[Task details]
Make a verbatim copy of the entries below; pictures stay out.

[Supplied records]

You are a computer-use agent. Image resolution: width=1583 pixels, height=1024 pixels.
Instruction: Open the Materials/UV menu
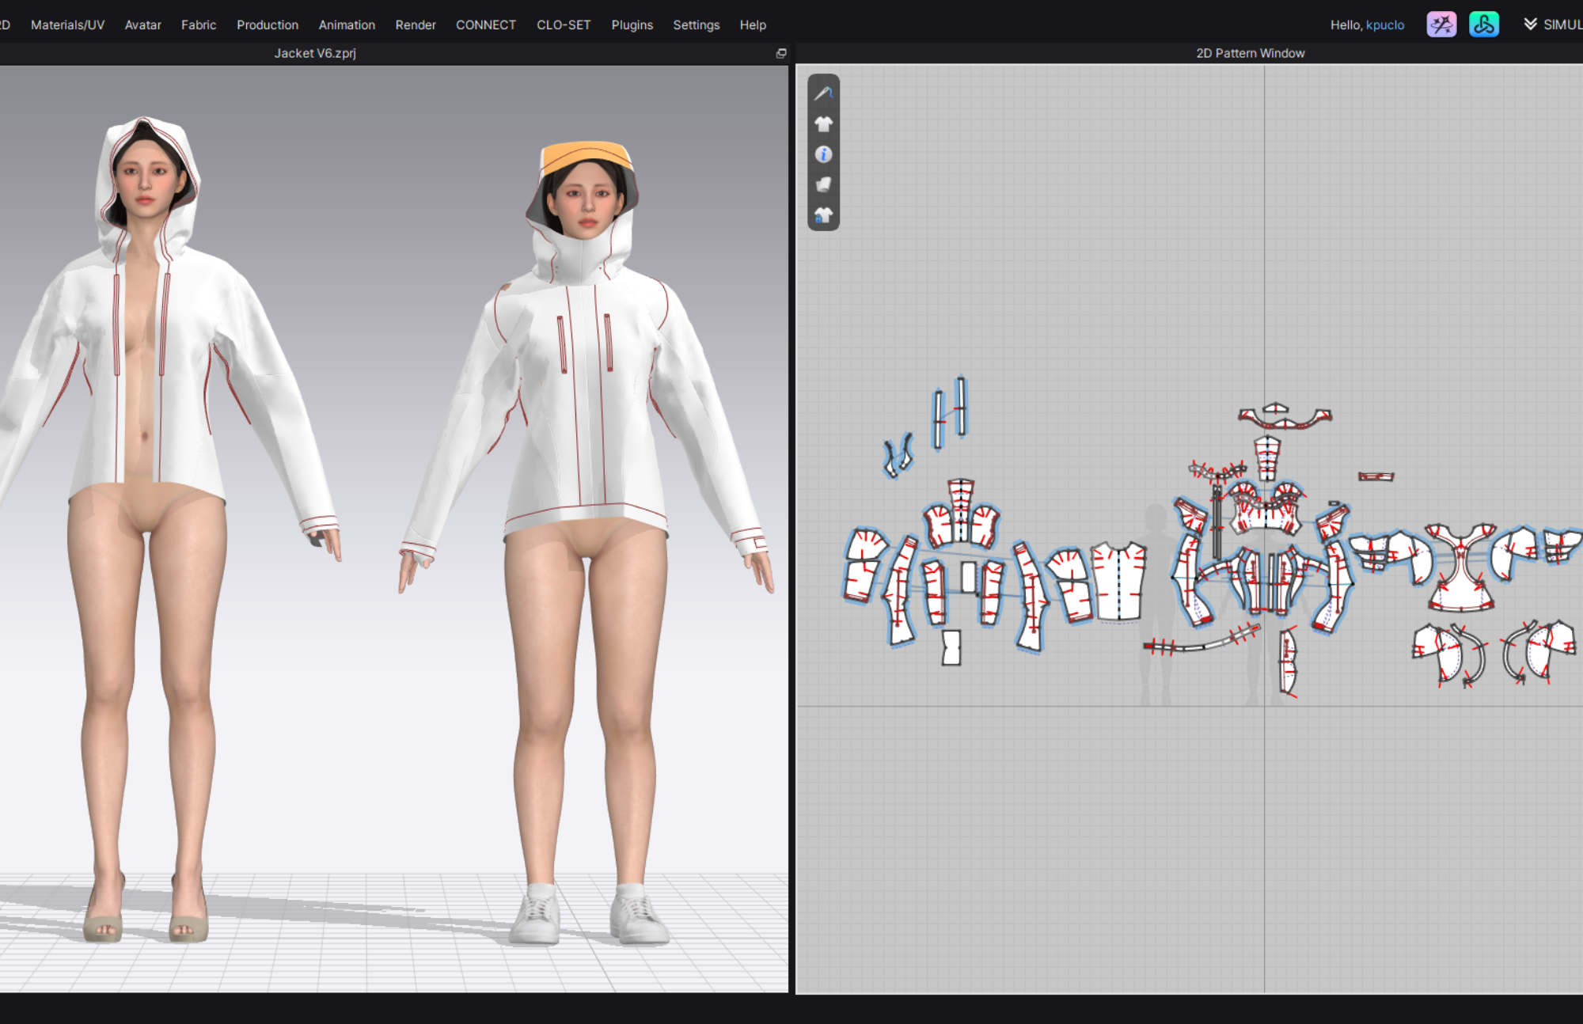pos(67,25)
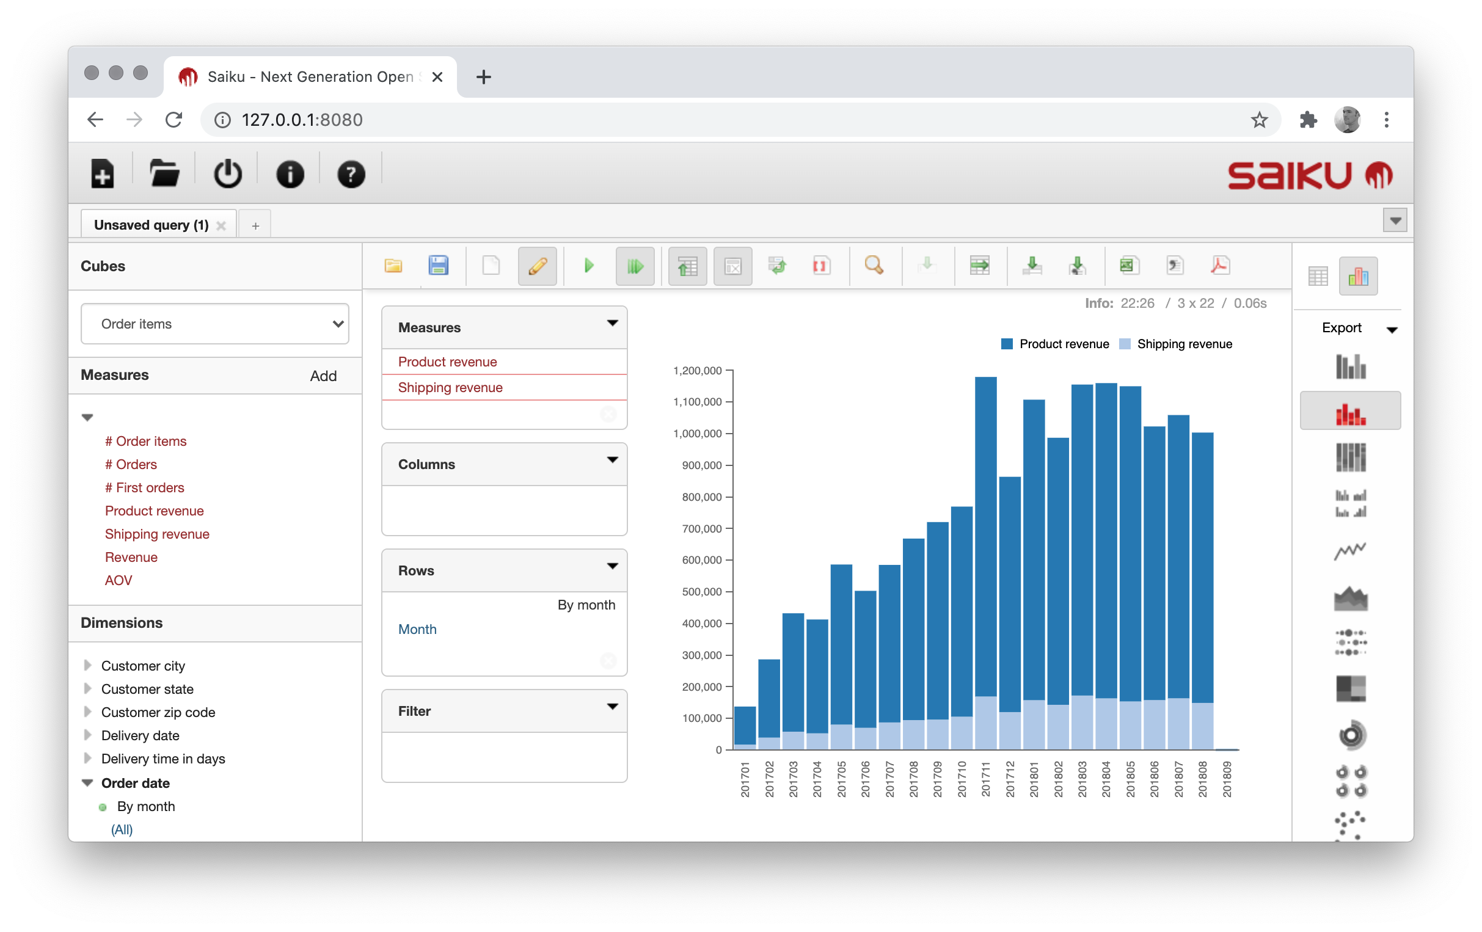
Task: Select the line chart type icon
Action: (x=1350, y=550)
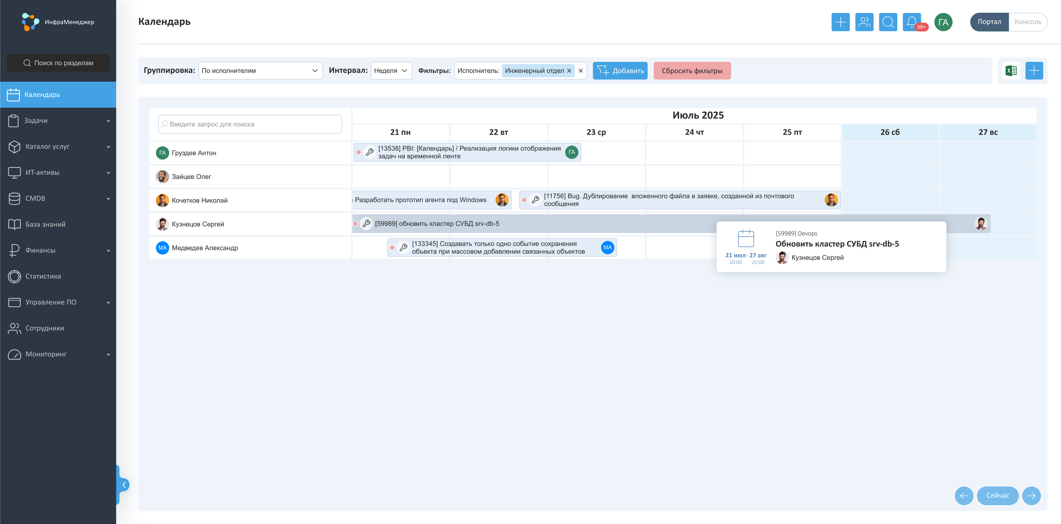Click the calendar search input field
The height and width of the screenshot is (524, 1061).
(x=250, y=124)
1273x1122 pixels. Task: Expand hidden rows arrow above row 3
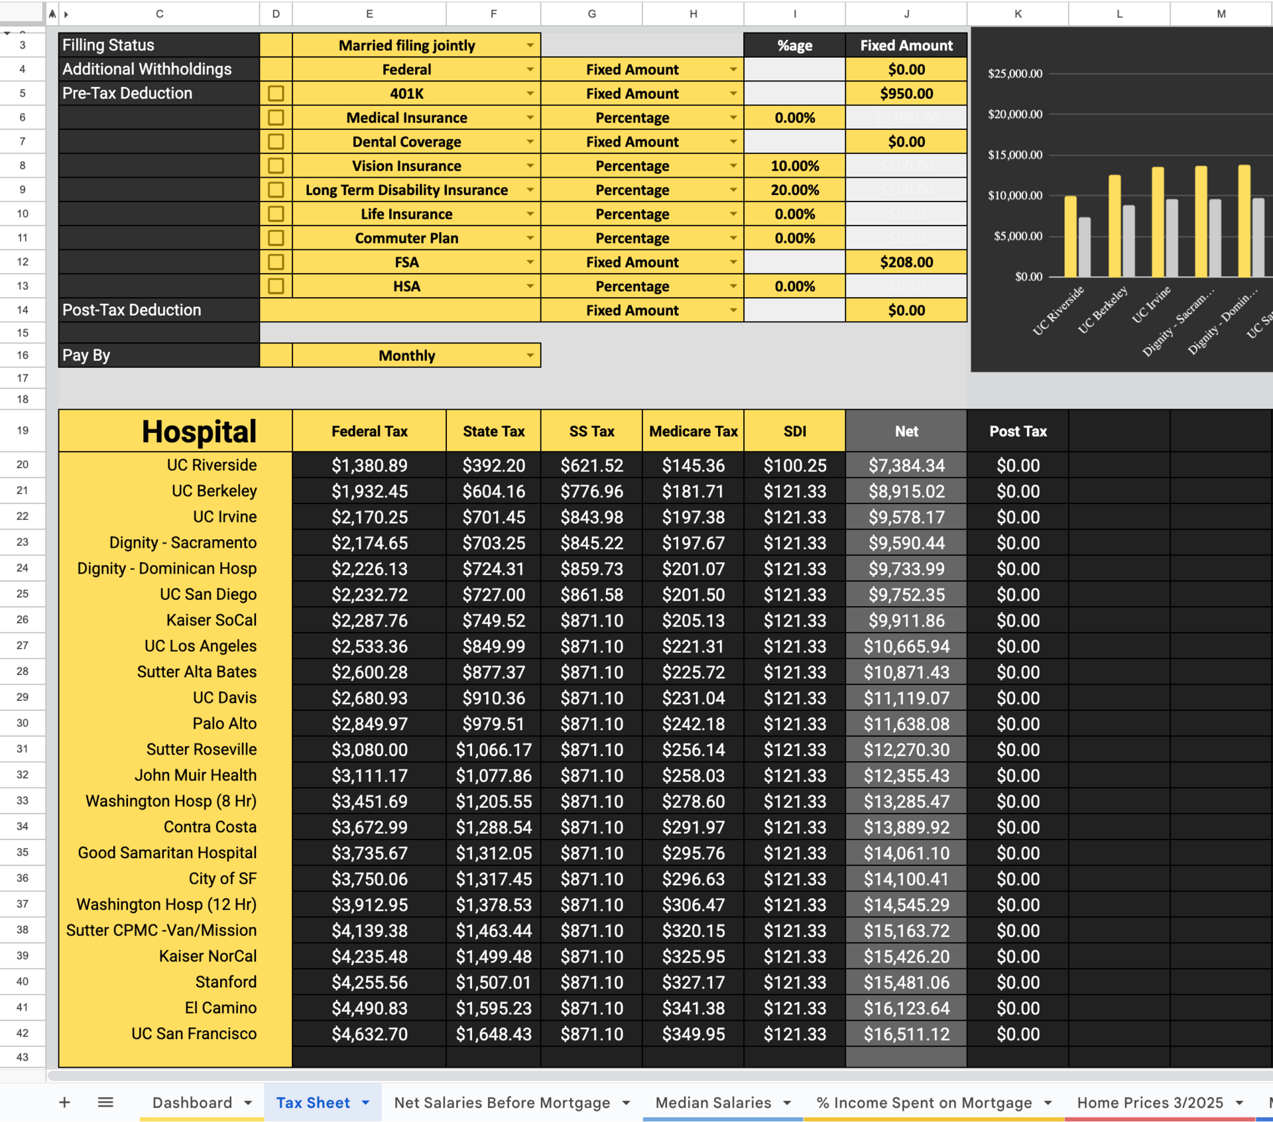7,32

[Result]
You are a computer-use agent. Image resolution: width=1583 pixels, height=1024 pixels.
Instruction: Open the Materials/UV menu
pos(67,25)
Task: Select the line chart type icon
Action: (x=1350, y=550)
Click the calendar search input field
The height and width of the screenshot is (524, 1061).
(x=250, y=124)
1273x1122 pixels. Task: Expand hidden rows arrow above row 3
7,32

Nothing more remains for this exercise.